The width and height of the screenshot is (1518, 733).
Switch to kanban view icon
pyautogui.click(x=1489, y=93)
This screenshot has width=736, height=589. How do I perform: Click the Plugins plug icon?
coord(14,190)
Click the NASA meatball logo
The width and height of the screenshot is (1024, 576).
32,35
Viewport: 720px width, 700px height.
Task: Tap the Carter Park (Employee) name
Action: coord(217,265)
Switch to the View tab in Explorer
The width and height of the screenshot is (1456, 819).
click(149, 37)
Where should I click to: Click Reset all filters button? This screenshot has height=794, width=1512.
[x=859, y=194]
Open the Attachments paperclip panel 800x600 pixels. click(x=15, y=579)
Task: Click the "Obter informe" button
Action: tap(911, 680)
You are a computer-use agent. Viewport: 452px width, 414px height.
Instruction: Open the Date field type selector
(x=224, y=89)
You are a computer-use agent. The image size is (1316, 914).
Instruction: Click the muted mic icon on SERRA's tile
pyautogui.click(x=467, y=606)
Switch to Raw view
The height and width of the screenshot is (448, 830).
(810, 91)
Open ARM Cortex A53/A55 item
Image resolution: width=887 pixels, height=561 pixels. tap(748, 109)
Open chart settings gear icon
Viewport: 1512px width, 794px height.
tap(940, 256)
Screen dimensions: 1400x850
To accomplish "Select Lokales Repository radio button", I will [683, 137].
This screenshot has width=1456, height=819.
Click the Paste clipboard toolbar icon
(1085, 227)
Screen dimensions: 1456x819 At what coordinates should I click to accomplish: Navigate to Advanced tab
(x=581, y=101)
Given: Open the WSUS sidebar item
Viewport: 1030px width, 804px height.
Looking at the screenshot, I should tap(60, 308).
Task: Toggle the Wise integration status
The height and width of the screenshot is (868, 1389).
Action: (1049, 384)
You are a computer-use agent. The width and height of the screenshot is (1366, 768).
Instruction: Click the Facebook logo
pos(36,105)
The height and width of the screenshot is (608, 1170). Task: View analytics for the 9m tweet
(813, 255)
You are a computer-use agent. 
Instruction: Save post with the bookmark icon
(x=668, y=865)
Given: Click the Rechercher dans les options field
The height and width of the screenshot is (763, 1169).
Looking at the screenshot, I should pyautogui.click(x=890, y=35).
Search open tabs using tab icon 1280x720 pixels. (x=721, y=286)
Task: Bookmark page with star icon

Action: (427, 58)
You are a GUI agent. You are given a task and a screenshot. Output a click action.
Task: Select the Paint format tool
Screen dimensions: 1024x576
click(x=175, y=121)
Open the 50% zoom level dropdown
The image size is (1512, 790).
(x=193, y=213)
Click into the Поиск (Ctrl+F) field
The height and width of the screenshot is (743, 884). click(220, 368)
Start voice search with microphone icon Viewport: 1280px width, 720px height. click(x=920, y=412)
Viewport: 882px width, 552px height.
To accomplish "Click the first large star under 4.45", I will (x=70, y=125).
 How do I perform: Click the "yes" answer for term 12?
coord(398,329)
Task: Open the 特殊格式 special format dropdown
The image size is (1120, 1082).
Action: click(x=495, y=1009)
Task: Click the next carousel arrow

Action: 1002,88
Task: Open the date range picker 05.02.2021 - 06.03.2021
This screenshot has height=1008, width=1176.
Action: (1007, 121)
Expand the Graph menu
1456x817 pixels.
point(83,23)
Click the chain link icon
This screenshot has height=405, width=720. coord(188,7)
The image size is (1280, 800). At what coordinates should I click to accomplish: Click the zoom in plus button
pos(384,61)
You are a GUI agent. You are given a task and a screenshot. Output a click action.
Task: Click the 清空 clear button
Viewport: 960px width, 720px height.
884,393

Stated exercise
Give the entries between the line containing "Given: Open the WSUS sidebar item" and the line containing "The height and width of the screenshot is (743, 884).", inclusive, as a numbered list, leaving out blank lines.

Result of this task
1. Given: Open the WSUS sidebar item
2. Viewport: 1030px width, 804px height.
3. Looking at the screenshot, I should tap(60, 308).
4. Task: Toggle the Wise integration status
5. The height and width of the screenshot is (868, 1389).
6. Action: (1049, 384)
7. You are a computer-use agent. The width and height of the screenshot is (1366, 768).
8. Instruction: Click the Facebook logo
9. pos(36,105)
10. The height and width of the screenshot is (608, 1170). Task: View analytics for the 9m tweet
11. (813, 255)
12. You are a computer-use agent. 
13. Instruction: Save post with the bookmark icon
14. (x=668, y=865)
15. Given: Click the Rechercher dans les options field
16. The height and width of the screenshot is (763, 1169).
17. Looking at the screenshot, I should pyautogui.click(x=890, y=35).
18. Search open tabs using tab icon 1280x720 pixels. (x=721, y=286)
19. Task: Bookmark page with star icon
20. Action: (427, 58)
21. You are a GUI agent. You are given a task and a screenshot. Output a click action.
22. Task: Select the Paint format tool
23. Screen dimensions: 1024x576
24. click(x=175, y=121)
25. Open the 50% zoom level dropdown
26. The image size is (1512, 790).
27. (x=193, y=213)
28. Click into the Поиск (Ctrl+F) field
29. The height and width of the screenshot is (743, 884). click(220, 368)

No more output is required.